Vivere con le allergie è un’abitudine.

Mi spiego. Ormai ho sviluppato l’occhio clinico nelle diverse occasioni. Se vado al bar e ordino il “cappuccio” osservo sempre se qualcuno prima di me ha voluto un cappuccino di soia, essendo allergica alla soia.
Se vado in un bar che non conosco chiedo il cappuccino liscio, senza cacao o zabaioni o creme di varia natura che vanno tanto di moda.

Se prendo il gelato rigorosamente al gusto fior di latte, chiedo sempre che non sia mischiato con avanzi di altri gusti (cioccolata, nocciola…). Non a caso odio la tendenza dei gelatai di usare contenitori non a vista, perché se il gelato è pasticciato io non riesco a vederlo.
Se vado a mangiare fuori chiedo sempre che la carne o il pesce siano cotti senza aggiunte di sapori, salvo poi condirli io con olio e sale.

Difficilissimo inoltre è avere la carne o il pesce senza verdure di abbellimento. Nonostante io lo chieda sempre e specifichi che non sono interessata all’estetica del piatto, una fogliolina verde e un pomodorino rosso per bellezza me appoggiano comunque.
C’è una cosa da aggiungere: ho scoperto che l’inventiva in cucina è davvero straordinaria.
I cuochi mettono la cipolla dove uno meno se lo aspetta, il prezzemolo ovunque.

Qualche volta mi sento tanto Sally nel film di Harry ti presento Sally quando, nella scena più conosciuta, chiede tutti gli ingredienti a parte. Pensare a quel film che ho visto milioni di volte mi fa sentire meno in imbarazzo (perché all’inizio è così, è inutile illudersi). Vedere me alle prese con un ordine al ristorante, fa venire invece l’allergia a cuochi e camerieri.

Insomma le allergie alimentari e l’esperienza vanno a braccetto e consiglio a tutti di sviluppare una bella memoria per evitare errori grossolani.

Allergia al nichel e l’abbigliamento

Una delle primissime cose che la mia allergologa mi ha detto insieme al fatto che ero allergica al nichel è stato di fare attenzione ai tessuti colorati, in particolare al blu e al nero.

Questo spiegava perché per me i jeans erano sempre stati scomodi. Pre-diagnosi per me i jeans avevano solo un problema di cuciture troppo spesse: invece la dottoressa mi ha spiegato che il problema era la tintura blu.

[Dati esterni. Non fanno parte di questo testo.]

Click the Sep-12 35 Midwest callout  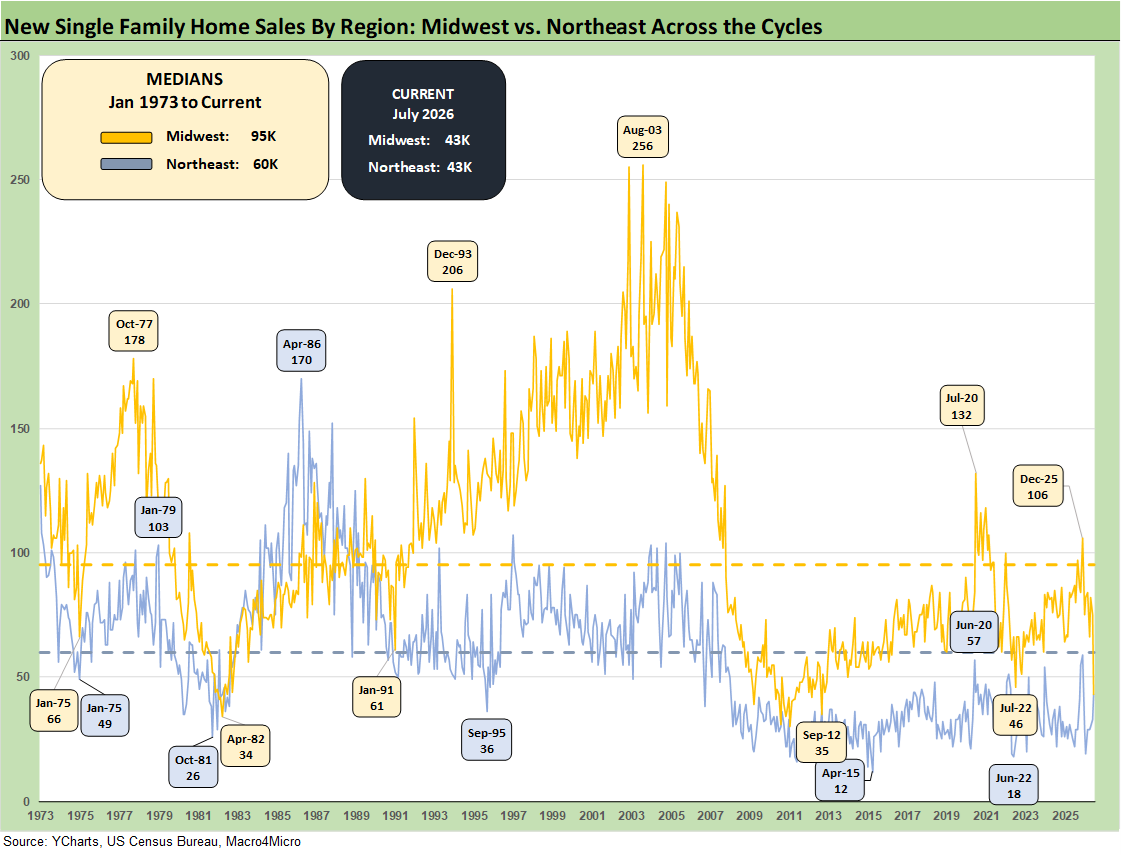[x=821, y=742]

Non solo. Nel mio caso, oltre ai colori scuri, un problema grosso è il tipo di fibra usato per l’abbigliamento. Tutto quello che è sintetico mi dà fastidio, provocandomi prurito e creandomi sulla pelle foruncoli e secchezza.

Uno potrebbe dire: che problema c’è?
Il problema c’è, eccome! In prevalenza d’inverno. Non riesco a trovare collant di cotone visto che sono sempre  composte con un misto poliammide.

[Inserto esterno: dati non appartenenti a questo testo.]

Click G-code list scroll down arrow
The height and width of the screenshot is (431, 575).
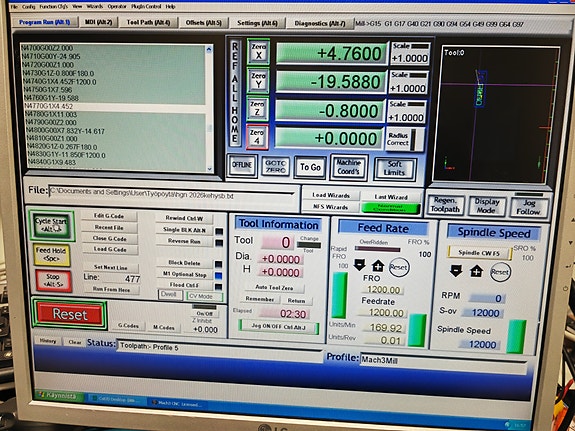209,169
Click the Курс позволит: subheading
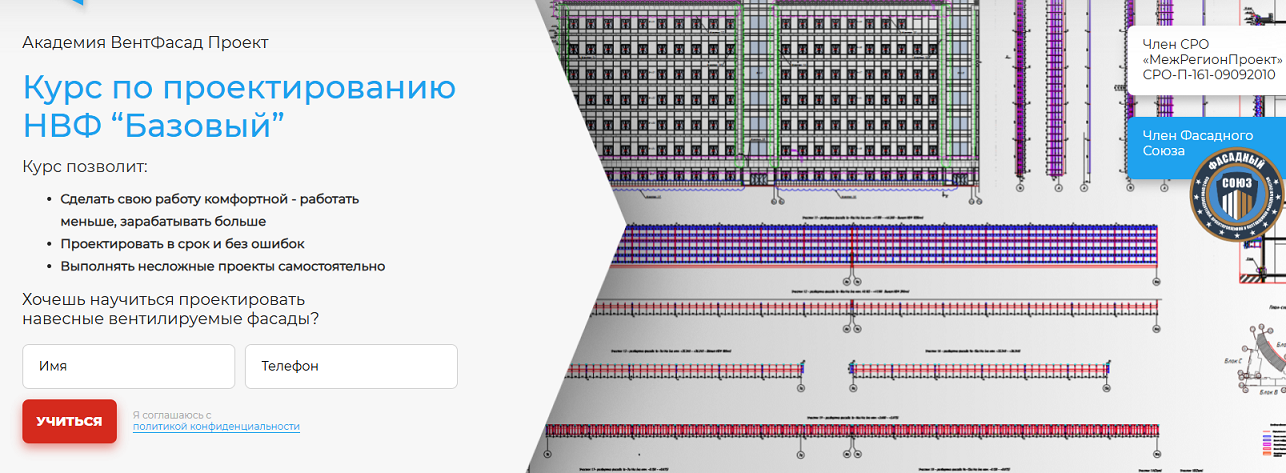 85,167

Le commesse della mia città mi hanno spiegato che si tratta di un problema di elasticità.

Chissà perché fino a qualche tempo fa però le producevano in cotone ed elastane e allora non avevano problemi di elasticità?

Io credo con un po’ di malizia che ci sia un problema di risparmio: le fibre naturali costano di più.

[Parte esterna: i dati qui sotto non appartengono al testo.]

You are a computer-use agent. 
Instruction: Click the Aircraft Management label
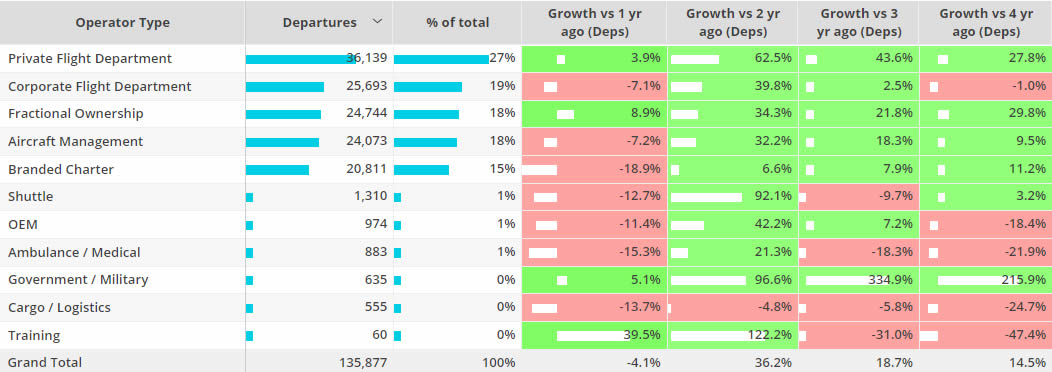[x=75, y=142]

All’inizio della mia convivenza con le allergie grandi catene di abbigliamento producevano maglie a manica lunga in puro cotone: ora invece sempre più spesso solo in viscosa (o misto viscosa) e a me – manco a dirlo – anche la viscosa fa lo stesso effetto del poliammide e dell’acrilico.
Idem per la maggior parte dei maglioni: il 100% lana sta diventando merce sempre più rara. Non vi dico per trovare sciarpe e guanti.

Il mio abbigliamento si sta riducendo drasticamente.

Quando trovo qualche capo che fa per me, ne compro più d’uno e uso sempre quelli.
Sono tre anni però che non indosso una gonna d’inverno, visto che senza collant è un’impresa uscire di casa in pieno inverno. Ho provato a chiedere anche a una fashion blogger se conosceva il nome di qualche stilista sensibile a chi come me ha bisogno di fibre naturali al 100%, ma pare che al momento in pochi sentano quest’esigenza (i prezzi sono esorbitanti).

Bisogna armarsi di santa pazienza e leggere tutti, ma dico tutti, i cartellini e incrociare le dita. Come dicevo altrove, essere allergici significa diventare degli investigatori sui generis.